Все посмотрели, и старшина сказал:
-- Это, значит, из кузова... Я выбросил... Мусор.
-- Из этой машины?! -- живо воскликнул Поляков.
-- Да.
Поляков уже развернул листок, осмотрел, потер о ладонь -- кожа
засалилась -- и, обращаясь в основном к старшему лейтенанту, спросил:
-- Что это?
-- Целлофан? -- рассматривая листок, не совсем уверенно сказал старший
лейтенант.
-- Да... сто шестьдесят миллиметров на сто девяносто два... Что еще вы
можете о нем сказать? Старший лейтенант молча пожал плечами.
-- Обычно салом в такой упаковке -- стограммовая порция -- немцы
снабжают своих агентов-парашютистов, -- пояснил Поляков.
Обступив подполковника, все с интересом разглядывали листок целлофана.

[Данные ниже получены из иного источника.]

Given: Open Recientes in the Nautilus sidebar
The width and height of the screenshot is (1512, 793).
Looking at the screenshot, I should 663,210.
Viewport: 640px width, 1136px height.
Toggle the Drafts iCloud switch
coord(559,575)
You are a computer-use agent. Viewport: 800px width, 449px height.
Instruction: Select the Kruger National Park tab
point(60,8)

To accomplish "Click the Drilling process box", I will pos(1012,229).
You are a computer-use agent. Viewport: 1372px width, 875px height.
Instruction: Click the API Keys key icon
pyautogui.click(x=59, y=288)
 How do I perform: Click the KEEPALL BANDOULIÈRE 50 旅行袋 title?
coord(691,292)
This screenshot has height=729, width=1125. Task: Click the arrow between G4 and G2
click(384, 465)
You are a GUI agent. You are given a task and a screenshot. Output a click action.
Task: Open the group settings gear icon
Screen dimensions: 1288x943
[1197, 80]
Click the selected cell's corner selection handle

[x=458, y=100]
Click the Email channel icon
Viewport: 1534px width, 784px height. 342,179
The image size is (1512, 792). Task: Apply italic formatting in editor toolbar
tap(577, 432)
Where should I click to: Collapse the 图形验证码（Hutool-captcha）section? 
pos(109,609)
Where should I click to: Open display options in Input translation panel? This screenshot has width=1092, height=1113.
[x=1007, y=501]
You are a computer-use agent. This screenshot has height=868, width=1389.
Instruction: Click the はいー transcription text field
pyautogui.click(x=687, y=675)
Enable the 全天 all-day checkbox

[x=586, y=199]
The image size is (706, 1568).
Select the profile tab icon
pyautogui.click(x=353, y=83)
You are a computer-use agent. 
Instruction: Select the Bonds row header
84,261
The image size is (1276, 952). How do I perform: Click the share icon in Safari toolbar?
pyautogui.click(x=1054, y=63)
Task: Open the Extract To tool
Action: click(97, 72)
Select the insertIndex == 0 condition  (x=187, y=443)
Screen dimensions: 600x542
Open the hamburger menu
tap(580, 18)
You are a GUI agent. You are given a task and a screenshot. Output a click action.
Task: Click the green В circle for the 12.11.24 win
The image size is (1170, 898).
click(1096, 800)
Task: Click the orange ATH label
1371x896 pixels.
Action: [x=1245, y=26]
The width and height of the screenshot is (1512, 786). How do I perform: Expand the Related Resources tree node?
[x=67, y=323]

-- Впрочем, иногда сало в такой упаковке попадает и в части германской
армии: воздушным и морским десантникам, -- добавил Поляков и, пряча находку
в свой вместительный авиационный планшет, спросил старшину: -- Вы из этой
машины еще что-нибудь выбрасывали?
-- Никак нет. Ничего.
-- Накатайте протектор и сфотографируйте, -- поворачиваясь к старшему
лейтенанту, приказал Поляков. -- Необходимо не менее шести снимков
восемнадцать на двадцать четыре.
-- У нас нет фотографа, -- спокойно и вроде даже с облегчением доложил
старший лейтенант.
-- Это меня не интересует, -- жестким, неожиданным для его
добродушно-интеллигентской внешности тоном отрезал Поляков, -- организуйте!
Снимки должны быть готовы к восемнадцати часам... Второе: возьмите десяток
толковых бойцов и вместе со старшиной немедля отправляйтесь в Заболотье.
Осмотрите место, где была обнаружена машина. Подступы и окрестность.
Тщательно -- каждый кустик, каждую травинку! Поговорите с местными жителями.
Может, кто-нибудь видел, как на ней приехали. Может, кто-нибудь разглядел и
запомнил этих людей... Вечером доложите мне подробно, что и как... И будьте
внимательны!..
39. АЛЕХИН
-- Пшепрашем, пани, -- сказал я Гролинской и, чтобы скрыть волнение,
улыбнулся. -- Что это?
-- Цо? -- Она обернулась и посмотрела в угол возле печки, куда я
указывал.
-- Вот. -- Я нагнулся за скомканным листком целлофана, увидел второй,
присыпанный мусором, и поднял оба.
-- Это... у официэров. -- Она указала в сторону свежеубранной комнатки,
где вчера помещались Николаев и Сенцов.
Я уже расправил листки, убедился, что они сальные внутри и
соответствуют по размерам. У меня сразу пересохло в горле.
С пани Гролинской приходилось говорить по-другому: предыдущая
конспирация исключала разговор по существу дела. Я отпустил капитана и
предложил ей пройти в большую комнату, где мы сели у стола.
-- Пани, -- сказал я, -- вы умеете молчать?
-- Так. -- Она в недоумении глядела то мне в лицо, то на помятый
целлофан.
-- Я буду с вами откровенен...
-- Ежи! -- побледнев, воскликнула она.